One source of confusion - perhaps we can call it a "misconception" - is common enough to address here in detail. Many marketers misunderstand, or do not see a distinction between, the micro-blogging social media platform Twitter and permission opt-in text message marketing through SMS.
Here is what we often hear from marketers suffering this misunderstanding:

“Twitter is text messages, right? And since it’s free, I think we should dip our toe in the ‘mobile marketing’ waters here first. If it works, maybe we’ll consider creating a budget for opt-in SMS marketing.”

The misconception is simply that Twitter is a viable replacement for opt-in SMS text message marketing. Or, that the benefits of “free” far outweigh the potential benefits of anything you have to pay for.
However, please consider two very critical areas where Twitter falls short as an SMS-marketing replacement (even if it is free, for now):

Twitter is not mobile marketing

Some Twitter users leverage their mobile devices, enabling tweets to be forwarded to their mobile devices as SMS. But many do not.
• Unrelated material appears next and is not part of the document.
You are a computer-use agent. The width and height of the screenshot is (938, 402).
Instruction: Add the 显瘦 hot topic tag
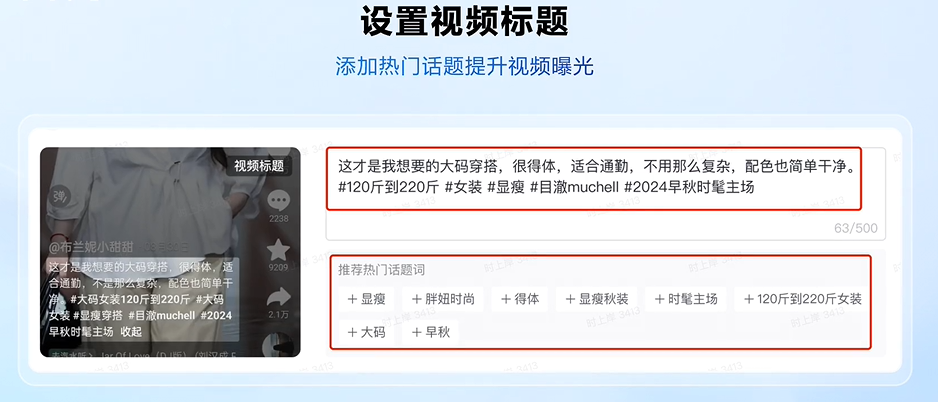pos(367,299)
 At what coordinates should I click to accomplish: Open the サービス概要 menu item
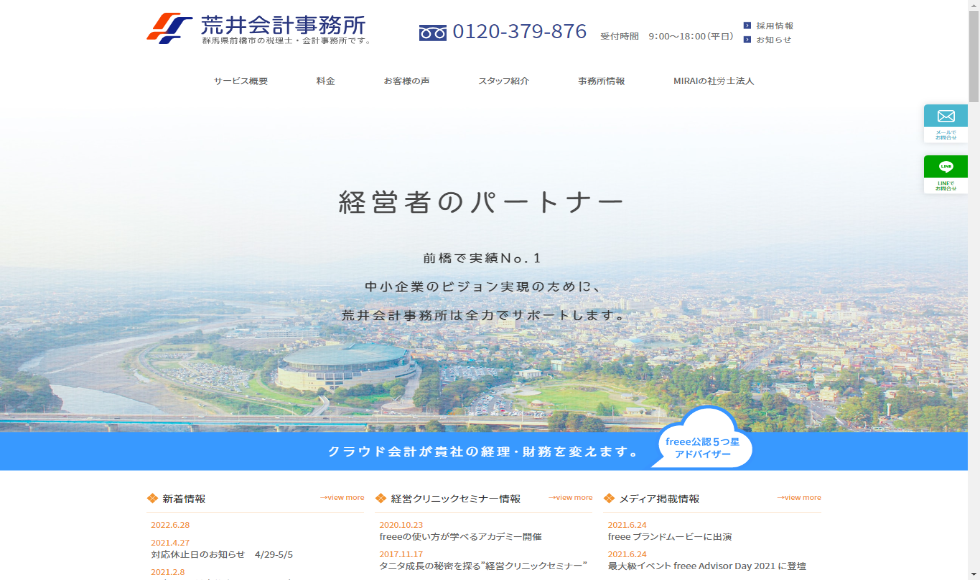[240, 81]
And if they are receiving SMS text messages from Twitter it may be for select members only – primarily close friends. On the other side of the spectrum, a group of followers may be following one business’ tweets in addition to hundreds of other brands and marketers with all of the tweets stacking up in a web queue. So, for all of those followers, how many are receiving and reading marketing messages at the intended time and place? In a lot of circumstances, tweeting will not classify as mobile marketing either in the technical sense of being accessed on a mobile device, or in the spirit of mobile marketing which is designed to leverage timeliness and location to make a marketing impact.
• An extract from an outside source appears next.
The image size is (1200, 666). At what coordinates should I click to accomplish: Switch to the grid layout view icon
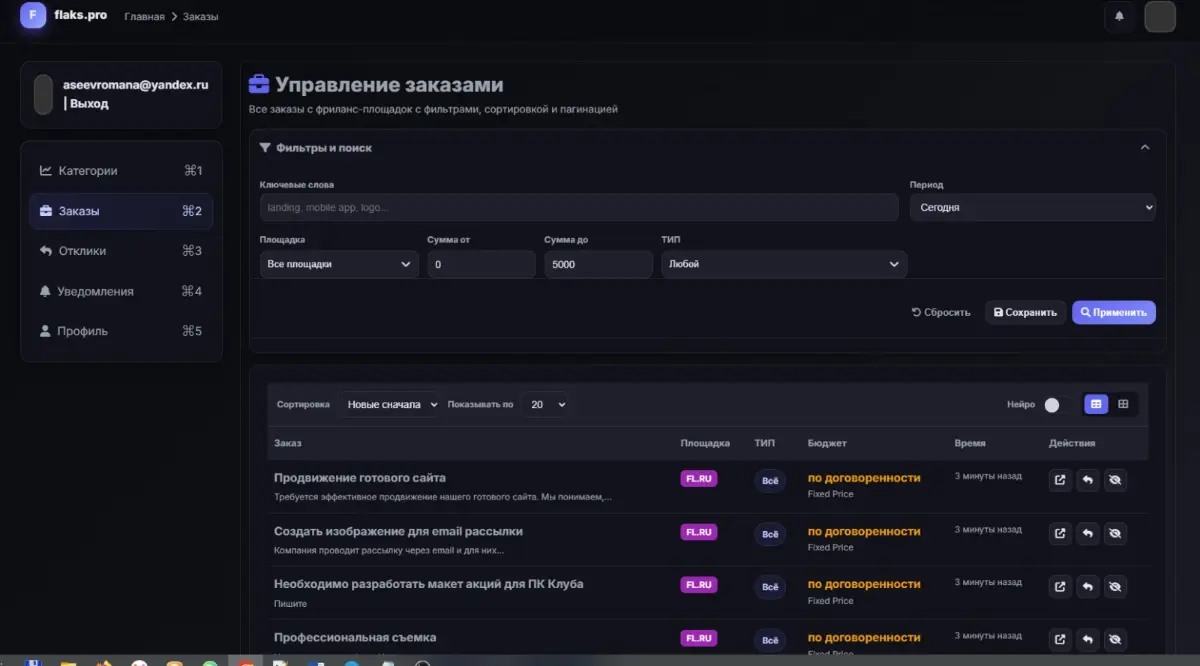[1123, 404]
Twitter is not database or direct digital marketing

Twitter is not database marketing and please do not let anyone argue that it is. Twitter followers do not represent a marketing database in any respect, not like the opt-in database of mobile phone numbers you can gain with savvy SMS marketing. Twitter followers are fans and perhaps loyalists, but they are not individually addressable in a scalable way. Marketers are unable to gather additional data points such as a location, product preference, or purchase history and layer these attributes to create more comprehensive follower profiles. Marketers cannot segment and target your tweets based on these attributes, as is possible with SMS marketing. Marketers cannot personalize in any scalable way. Marketers cannot insert dynamic text in a message, or have the user click thru to a personalized mobile web page with a targeted offer or generate a unique barcode for in-store redemption, or track an individual user’s preferences, activity, and behavior.

Twitter, and any form of social media, definitely has a role in a direct digital marketing tactical plan. However, marketers must be diligent about understanding that different roles exist for different applications.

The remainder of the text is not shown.